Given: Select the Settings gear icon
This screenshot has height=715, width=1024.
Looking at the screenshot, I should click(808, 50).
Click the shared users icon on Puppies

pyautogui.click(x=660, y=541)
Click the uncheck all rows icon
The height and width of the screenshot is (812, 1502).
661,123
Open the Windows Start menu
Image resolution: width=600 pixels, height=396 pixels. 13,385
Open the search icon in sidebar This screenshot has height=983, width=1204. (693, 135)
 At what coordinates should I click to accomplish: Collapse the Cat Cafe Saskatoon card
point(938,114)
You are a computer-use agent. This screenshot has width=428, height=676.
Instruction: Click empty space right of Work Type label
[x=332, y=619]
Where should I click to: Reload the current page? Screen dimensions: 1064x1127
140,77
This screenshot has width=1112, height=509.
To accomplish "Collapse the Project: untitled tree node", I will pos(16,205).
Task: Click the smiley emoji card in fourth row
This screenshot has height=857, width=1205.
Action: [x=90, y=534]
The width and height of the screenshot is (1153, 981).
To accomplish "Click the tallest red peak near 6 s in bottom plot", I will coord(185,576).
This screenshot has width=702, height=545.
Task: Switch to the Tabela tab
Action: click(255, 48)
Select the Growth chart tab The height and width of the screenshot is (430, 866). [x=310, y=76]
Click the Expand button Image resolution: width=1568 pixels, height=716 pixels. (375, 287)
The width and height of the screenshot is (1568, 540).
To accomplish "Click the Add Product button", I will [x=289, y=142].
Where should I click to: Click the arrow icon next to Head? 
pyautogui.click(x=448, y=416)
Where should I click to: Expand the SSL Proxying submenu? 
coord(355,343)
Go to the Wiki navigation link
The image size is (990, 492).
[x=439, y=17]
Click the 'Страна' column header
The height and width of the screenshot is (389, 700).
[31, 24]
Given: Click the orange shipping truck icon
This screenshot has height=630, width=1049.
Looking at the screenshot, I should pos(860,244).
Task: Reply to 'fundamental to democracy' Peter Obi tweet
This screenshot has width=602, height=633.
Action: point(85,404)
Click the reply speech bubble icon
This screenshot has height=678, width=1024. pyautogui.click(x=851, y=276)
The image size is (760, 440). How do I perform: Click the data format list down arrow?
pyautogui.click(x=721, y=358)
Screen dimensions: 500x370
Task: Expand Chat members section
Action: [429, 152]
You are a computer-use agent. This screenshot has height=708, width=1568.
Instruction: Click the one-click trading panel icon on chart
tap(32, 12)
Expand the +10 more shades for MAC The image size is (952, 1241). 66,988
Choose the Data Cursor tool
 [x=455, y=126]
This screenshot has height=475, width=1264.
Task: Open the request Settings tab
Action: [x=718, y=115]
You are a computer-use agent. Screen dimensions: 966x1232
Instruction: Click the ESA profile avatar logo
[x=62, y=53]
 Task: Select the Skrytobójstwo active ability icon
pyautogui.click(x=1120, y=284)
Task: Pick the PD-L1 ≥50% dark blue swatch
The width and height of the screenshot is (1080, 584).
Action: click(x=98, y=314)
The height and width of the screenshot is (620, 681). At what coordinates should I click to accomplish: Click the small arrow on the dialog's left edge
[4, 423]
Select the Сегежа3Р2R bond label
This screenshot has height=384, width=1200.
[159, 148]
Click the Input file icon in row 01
########################################
Your objective: All of the material should be set down exactly as it reads.

Task solution:
Given: Select the Settings gear icon
This screenshot has height=715, width=1024.
Looking at the screenshot, I should click(808, 50).
Click the shared users icon on Puppies

pyautogui.click(x=660, y=541)
Click the uncheck all rows icon
The height and width of the screenshot is (812, 1502).
661,123
Open the Windows Start menu
Image resolution: width=600 pixels, height=396 pixels. 13,385
Open the search icon in sidebar This screenshot has height=983, width=1204. (693, 135)
 At what coordinates should I click to accomplish: Collapse the Cat Cafe Saskatoon card
point(938,114)
You are a computer-use agent. This screenshot has width=428, height=676.
Instruction: Click empty space right of Work Type label
[x=332, y=619]
Where should I click to: Reload the current page? Screen dimensions: 1064x1127
140,77
This screenshot has width=1112, height=509.
To accomplish "Collapse the Project: untitled tree node", I will pos(16,205).
Task: Click the smiley emoji card in fourth row
This screenshot has height=857, width=1205.
Action: [x=90, y=534]
The width and height of the screenshot is (1153, 981).
To accomplish "Click the tallest red peak near 6 s in bottom plot", I will coord(185,576).
This screenshot has width=702, height=545.
Task: Switch to the Tabela tab
Action: click(255, 48)
Select the Growth chart tab The height and width of the screenshot is (430, 866). [x=310, y=76]
Click the Expand button Image resolution: width=1568 pixels, height=716 pixels. (375, 287)
The width and height of the screenshot is (1568, 540).
To accomplish "Click the Add Product button", I will [x=289, y=142].
Where should I click to: Click the arrow icon next to Head? 
pyautogui.click(x=448, y=416)
Where should I click to: Expand the SSL Proxying submenu? 
coord(355,343)
Go to the Wiki navigation link
The image size is (990, 492).
[x=439, y=17]
Click the 'Страна' column header
The height and width of the screenshot is (389, 700).
[31, 24]
Given: Click the orange shipping truck icon
This screenshot has height=630, width=1049.
Looking at the screenshot, I should pos(860,244).
Task: Reply to 'fundamental to democracy' Peter Obi tweet
This screenshot has width=602, height=633.
Action: point(85,404)
Click the reply speech bubble icon
This screenshot has height=678, width=1024. pyautogui.click(x=851, y=276)
The image size is (760, 440). How do I perform: Click the data format list down arrow?
pyautogui.click(x=721, y=358)
Screen dimensions: 500x370
Task: Expand Chat members section
Action: [429, 152]
You are a computer-use agent. This screenshot has height=708, width=1568.
Instruction: Click the one-click trading panel icon on chart
tap(32, 12)
Expand the +10 more shades for MAC The image size is (952, 1241). 66,988
Choose the Data Cursor tool
 [x=455, y=126]
This screenshot has height=475, width=1264.
Task: Open the request Settings tab
Action: [x=718, y=115]
You are a computer-use agent. Screen dimensions: 966x1232
Instruction: Click the ESA profile avatar logo
[x=62, y=53]
 Task: Select the Skrytobójstwo active ability icon
pyautogui.click(x=1120, y=284)
Task: Pick the PD-L1 ≥50% dark blue swatch
The width and height of the screenshot is (1080, 584).
Action: click(x=98, y=314)
The height and width of the screenshot is (620, 681). At what coordinates should I click to accomplish: Click the small arrow on the dialog's left edge
[4, 423]
Select the Сегежа3Р2R bond label
This screenshot has height=384, width=1200.
[159, 148]
Click the Input file icon in row 01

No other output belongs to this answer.